Мы помним, что десять лет назад Салтыков написал рассказ «Гегемониев», в котором истолковал легенду о призвании в 862 году на Русь варяжских князей как миф, так сказать, прообразующий создание Петром Великим бюрократической системы власти. В «Истории одного города» Салтыков вновь обращается к этой легенде, многократно истолковывавшейся русскими историками на протяжении XVIII и XIX веков. Легенда эта положила начало так называемой «норманской» теории происхождения русской государственности, главным в которой было именно призвание властителей со стороны для установления порядка в «нашей великой и обильной стране» (сторонником норманнской теории был, в частности, Михаил Петрович Погодин, не раз иронически упоминаемый на страницах «Истории одного города»).
   И вот Салтыков пишет главку «О корени происхождения глуповцев», как раз и рассказывающую о поисках «головотяпами» князя, который и устанавливает «секущий» порядок в их неустроенной земле. И помещает Салтыков эту главку в отдельном издании своей книги вслед за «Обращением» летописца к читателям. Таким образом рамки истории раздвигаются, летописец с удивительным простодушием повествует о временах легендарных, когда как раз и был взращен «корень» самовластия и глуповства.
   Салтыков пародирует рассказы русской летописи («Повесть временных лет») и сочинения историков (например, H. M. Карамзина) о племенах, населявших в доисторические времена землю, ставшую потом Русским государством.

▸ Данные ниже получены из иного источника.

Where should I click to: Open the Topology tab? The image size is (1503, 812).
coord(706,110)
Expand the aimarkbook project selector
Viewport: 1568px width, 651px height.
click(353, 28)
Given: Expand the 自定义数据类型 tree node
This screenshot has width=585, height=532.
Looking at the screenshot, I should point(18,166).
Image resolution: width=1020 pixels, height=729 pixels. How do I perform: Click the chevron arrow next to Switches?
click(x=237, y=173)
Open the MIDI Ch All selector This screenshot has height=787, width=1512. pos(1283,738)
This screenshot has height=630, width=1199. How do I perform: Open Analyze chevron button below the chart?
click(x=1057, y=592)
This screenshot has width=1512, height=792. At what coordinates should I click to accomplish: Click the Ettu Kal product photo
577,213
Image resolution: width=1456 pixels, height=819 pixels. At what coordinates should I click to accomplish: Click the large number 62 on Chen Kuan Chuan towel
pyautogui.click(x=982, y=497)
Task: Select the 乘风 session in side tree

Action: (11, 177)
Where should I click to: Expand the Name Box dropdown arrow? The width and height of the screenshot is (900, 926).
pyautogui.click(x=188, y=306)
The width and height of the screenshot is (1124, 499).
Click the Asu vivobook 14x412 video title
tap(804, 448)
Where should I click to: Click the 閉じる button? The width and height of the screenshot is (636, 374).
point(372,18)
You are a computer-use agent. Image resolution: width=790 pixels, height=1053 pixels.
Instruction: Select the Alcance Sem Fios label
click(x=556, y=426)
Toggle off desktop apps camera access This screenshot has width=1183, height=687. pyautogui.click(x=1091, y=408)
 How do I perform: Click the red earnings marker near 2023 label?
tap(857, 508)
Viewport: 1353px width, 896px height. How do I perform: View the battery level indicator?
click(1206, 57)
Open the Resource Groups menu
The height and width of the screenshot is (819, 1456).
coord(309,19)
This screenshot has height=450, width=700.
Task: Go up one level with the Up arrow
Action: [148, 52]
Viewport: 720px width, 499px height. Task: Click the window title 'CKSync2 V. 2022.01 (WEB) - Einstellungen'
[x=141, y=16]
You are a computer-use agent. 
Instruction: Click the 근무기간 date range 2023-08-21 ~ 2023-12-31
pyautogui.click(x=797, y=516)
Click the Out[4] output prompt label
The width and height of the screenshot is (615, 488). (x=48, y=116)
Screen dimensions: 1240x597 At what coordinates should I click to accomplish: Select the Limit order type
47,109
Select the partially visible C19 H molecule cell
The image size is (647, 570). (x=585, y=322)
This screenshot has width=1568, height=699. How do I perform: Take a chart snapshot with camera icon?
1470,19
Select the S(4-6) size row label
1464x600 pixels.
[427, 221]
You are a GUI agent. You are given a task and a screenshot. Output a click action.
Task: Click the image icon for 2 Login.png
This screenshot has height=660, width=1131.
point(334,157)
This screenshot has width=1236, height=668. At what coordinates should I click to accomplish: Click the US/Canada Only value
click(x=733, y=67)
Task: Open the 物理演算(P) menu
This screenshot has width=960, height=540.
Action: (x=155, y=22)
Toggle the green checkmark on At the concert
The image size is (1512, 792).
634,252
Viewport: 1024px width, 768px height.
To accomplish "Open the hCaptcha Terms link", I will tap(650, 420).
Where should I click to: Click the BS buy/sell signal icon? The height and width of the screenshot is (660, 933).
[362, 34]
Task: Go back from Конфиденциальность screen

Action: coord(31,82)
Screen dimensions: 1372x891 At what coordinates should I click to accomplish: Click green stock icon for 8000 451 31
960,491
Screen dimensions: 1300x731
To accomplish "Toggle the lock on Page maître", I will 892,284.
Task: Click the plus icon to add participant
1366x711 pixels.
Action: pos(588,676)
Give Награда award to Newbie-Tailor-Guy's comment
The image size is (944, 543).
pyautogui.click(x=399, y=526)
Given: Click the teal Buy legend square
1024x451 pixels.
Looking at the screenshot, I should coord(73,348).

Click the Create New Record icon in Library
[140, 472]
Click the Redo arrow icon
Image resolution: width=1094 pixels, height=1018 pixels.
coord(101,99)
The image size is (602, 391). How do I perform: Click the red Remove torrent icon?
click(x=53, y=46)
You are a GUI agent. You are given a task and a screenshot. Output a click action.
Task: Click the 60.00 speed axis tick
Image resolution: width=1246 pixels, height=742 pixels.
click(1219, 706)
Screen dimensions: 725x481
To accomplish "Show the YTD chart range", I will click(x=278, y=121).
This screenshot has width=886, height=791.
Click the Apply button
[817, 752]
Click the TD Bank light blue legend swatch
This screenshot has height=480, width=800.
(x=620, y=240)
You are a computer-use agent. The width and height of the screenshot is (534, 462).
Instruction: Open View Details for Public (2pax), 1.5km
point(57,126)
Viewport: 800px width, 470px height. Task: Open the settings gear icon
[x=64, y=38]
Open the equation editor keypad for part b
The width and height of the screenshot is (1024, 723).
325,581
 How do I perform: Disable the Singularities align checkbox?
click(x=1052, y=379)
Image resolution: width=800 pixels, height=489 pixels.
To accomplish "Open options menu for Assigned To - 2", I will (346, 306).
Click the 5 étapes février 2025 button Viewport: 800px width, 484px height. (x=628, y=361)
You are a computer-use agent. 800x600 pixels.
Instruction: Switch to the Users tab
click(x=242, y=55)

   Иронический склад ума, склонность к насмешливым, часто злым и ядовитым прозвищам, умение увидеть и самого себя в смешном свете — все это в натуре русского человека. И это качество в высокой степени было присуще самому Салтыкову. Он, сам калязинец, конечно, еще с детских лет запомнил прозвище калязинцев — толоконники, и присказку: «Калязинцы — свинью за бобра купили». А над соседями калязинцев — кашинцами — смеялись: «Собаку за волка убили, да деньги заплатили».
   У И. Сахарова («Сказания русского народа») и В. Даля («Пословицы русского народа») Салтыков берет те насмешливые прозвища, которыми обменивались насельники разных русских городов и весей: «головотяпы» — егорьевцы, «моржееды» — архангелогородцы, «лукоеды» — арзамасцы и т. д. Знал он и те «анекдоты», которые приписываются «слепородам»-пошехонцам, в трех соснах заблудившимся. В Вятке рассказывались те же истории о нелепых похождениях пошехонцев, но действующими лицами были в них «Вани-вятчане». По всему лицу земли русской разносили балагуры эти шутки-прибаутки, сложившиеся когда-то в глубокой древности.
   На этой народно-поэтической основе и строит Салтыков свою пародию.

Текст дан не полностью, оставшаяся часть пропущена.